** DATA FOR ANALYSIS follows **

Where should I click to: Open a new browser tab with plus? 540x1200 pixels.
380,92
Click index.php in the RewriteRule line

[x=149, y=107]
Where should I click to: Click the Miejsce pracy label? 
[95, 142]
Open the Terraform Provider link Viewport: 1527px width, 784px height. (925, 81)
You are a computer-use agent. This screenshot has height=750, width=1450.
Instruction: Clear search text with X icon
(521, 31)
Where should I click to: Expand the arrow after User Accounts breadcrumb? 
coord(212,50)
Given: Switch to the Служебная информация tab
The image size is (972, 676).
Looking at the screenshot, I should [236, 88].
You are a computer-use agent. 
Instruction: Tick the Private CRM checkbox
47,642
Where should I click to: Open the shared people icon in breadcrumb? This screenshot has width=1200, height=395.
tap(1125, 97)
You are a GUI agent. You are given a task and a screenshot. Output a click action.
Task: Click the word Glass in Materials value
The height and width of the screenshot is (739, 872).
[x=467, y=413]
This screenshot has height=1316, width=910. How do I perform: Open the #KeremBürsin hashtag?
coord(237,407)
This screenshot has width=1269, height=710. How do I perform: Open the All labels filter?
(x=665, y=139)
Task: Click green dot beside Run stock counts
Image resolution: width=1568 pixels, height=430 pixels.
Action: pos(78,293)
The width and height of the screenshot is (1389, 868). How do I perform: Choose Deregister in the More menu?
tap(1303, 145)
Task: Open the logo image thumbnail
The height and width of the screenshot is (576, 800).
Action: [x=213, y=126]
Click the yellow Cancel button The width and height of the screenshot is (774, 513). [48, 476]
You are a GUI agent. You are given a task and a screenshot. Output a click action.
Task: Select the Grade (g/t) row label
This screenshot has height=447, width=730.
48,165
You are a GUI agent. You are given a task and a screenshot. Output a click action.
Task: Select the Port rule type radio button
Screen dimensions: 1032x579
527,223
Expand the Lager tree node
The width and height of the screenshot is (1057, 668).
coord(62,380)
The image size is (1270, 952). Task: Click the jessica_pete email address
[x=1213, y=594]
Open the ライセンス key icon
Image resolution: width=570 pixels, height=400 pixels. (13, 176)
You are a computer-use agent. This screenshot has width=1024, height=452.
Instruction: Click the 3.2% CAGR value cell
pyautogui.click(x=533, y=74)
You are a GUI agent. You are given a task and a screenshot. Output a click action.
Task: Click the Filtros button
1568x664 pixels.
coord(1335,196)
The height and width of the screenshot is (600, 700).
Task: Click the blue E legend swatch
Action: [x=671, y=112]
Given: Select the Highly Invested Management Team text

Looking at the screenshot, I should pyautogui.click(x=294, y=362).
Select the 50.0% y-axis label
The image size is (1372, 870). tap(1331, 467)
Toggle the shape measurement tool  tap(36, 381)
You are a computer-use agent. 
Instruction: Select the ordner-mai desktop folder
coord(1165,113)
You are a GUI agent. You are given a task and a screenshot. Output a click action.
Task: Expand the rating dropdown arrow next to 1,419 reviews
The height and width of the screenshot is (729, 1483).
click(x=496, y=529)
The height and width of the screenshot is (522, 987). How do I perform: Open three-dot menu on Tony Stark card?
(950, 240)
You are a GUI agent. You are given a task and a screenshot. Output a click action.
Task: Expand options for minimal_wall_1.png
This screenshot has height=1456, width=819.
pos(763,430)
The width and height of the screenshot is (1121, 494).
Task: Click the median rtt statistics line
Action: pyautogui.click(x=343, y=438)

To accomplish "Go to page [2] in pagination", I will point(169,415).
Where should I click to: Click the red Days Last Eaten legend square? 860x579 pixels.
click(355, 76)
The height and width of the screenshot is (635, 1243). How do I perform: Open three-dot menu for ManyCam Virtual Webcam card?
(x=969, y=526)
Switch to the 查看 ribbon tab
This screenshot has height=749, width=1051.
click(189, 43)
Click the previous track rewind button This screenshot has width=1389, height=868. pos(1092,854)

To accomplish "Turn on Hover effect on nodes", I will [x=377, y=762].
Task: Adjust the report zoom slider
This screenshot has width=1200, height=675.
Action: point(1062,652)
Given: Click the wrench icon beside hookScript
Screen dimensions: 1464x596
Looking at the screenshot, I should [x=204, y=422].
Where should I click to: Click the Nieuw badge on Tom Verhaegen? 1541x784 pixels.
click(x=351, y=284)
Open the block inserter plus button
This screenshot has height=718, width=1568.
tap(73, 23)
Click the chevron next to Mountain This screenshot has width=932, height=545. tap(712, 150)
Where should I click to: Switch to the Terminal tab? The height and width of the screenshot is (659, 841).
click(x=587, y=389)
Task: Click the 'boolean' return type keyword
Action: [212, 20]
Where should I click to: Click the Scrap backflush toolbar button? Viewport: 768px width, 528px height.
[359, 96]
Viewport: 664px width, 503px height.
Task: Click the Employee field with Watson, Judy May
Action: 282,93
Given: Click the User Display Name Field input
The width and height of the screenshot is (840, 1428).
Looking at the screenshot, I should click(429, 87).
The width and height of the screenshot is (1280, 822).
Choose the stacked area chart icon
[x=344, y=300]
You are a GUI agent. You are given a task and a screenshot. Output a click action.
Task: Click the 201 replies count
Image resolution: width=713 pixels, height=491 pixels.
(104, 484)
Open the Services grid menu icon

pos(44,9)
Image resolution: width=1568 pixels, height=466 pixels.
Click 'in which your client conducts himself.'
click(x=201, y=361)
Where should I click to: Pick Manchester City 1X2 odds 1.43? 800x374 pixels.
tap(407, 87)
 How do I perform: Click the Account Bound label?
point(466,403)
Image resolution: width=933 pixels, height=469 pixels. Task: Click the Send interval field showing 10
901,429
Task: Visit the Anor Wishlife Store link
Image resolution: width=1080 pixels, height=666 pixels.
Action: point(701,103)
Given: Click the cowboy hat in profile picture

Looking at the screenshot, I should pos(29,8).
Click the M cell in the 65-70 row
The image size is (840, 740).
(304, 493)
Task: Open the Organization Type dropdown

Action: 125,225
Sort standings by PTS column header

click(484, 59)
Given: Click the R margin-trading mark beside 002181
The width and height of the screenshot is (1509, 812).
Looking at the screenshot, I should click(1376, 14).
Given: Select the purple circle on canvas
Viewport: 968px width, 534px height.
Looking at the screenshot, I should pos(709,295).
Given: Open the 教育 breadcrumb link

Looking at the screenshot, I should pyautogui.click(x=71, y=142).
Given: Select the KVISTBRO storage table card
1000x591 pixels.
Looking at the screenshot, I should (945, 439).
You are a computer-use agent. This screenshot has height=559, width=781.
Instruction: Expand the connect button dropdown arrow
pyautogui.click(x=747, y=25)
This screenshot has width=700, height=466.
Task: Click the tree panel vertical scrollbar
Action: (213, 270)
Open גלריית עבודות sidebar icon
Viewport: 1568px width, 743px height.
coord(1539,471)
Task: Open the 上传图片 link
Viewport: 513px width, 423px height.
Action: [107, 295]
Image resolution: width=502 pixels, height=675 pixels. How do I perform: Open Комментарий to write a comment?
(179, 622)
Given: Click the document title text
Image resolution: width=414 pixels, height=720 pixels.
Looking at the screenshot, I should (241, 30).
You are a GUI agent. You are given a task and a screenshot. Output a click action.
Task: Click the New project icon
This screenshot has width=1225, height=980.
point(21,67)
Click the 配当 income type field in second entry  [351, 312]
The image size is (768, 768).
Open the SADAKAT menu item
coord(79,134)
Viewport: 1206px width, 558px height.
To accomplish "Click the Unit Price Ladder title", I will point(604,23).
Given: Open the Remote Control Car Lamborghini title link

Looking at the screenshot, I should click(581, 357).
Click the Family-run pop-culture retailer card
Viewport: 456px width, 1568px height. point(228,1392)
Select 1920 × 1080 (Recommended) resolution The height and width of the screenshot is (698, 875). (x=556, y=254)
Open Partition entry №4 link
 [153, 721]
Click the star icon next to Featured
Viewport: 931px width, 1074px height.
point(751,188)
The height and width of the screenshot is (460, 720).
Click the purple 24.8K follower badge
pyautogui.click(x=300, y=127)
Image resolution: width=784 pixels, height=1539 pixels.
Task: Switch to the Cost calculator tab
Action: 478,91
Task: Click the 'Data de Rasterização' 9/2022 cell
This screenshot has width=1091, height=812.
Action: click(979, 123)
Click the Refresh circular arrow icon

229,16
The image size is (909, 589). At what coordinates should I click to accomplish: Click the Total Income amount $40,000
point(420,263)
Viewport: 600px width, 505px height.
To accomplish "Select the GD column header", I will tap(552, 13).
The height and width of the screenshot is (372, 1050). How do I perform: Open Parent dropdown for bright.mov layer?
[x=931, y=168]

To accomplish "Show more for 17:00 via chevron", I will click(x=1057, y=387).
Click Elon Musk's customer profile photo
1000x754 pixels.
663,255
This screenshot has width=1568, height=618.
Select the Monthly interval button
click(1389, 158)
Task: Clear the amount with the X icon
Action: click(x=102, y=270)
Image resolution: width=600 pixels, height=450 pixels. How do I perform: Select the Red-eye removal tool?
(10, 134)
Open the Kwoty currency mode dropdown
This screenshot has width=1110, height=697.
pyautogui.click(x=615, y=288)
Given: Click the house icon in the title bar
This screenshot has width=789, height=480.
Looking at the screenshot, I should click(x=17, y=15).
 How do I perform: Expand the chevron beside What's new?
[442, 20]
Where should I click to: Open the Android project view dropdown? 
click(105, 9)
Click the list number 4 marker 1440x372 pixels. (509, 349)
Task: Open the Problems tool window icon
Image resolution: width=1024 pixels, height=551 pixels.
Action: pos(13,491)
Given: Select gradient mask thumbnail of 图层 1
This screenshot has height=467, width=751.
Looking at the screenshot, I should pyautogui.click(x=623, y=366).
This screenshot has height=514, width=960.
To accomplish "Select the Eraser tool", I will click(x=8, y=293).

** End of DATA FOR ANALYSIS **

WHAT TO DO. Show every line from the entries above in which "computer" appears.

SOLUTION TO THIS TASK.
You are a computer-use agent. This screenshot has height=750, width=1450.
You are a computer-use agent. 
You are a computer-use agent. This screenshot has width=1024, height=452.
You are a computer-use agent. 
You are a computer-use agent. This screenshot has height=559, width=781.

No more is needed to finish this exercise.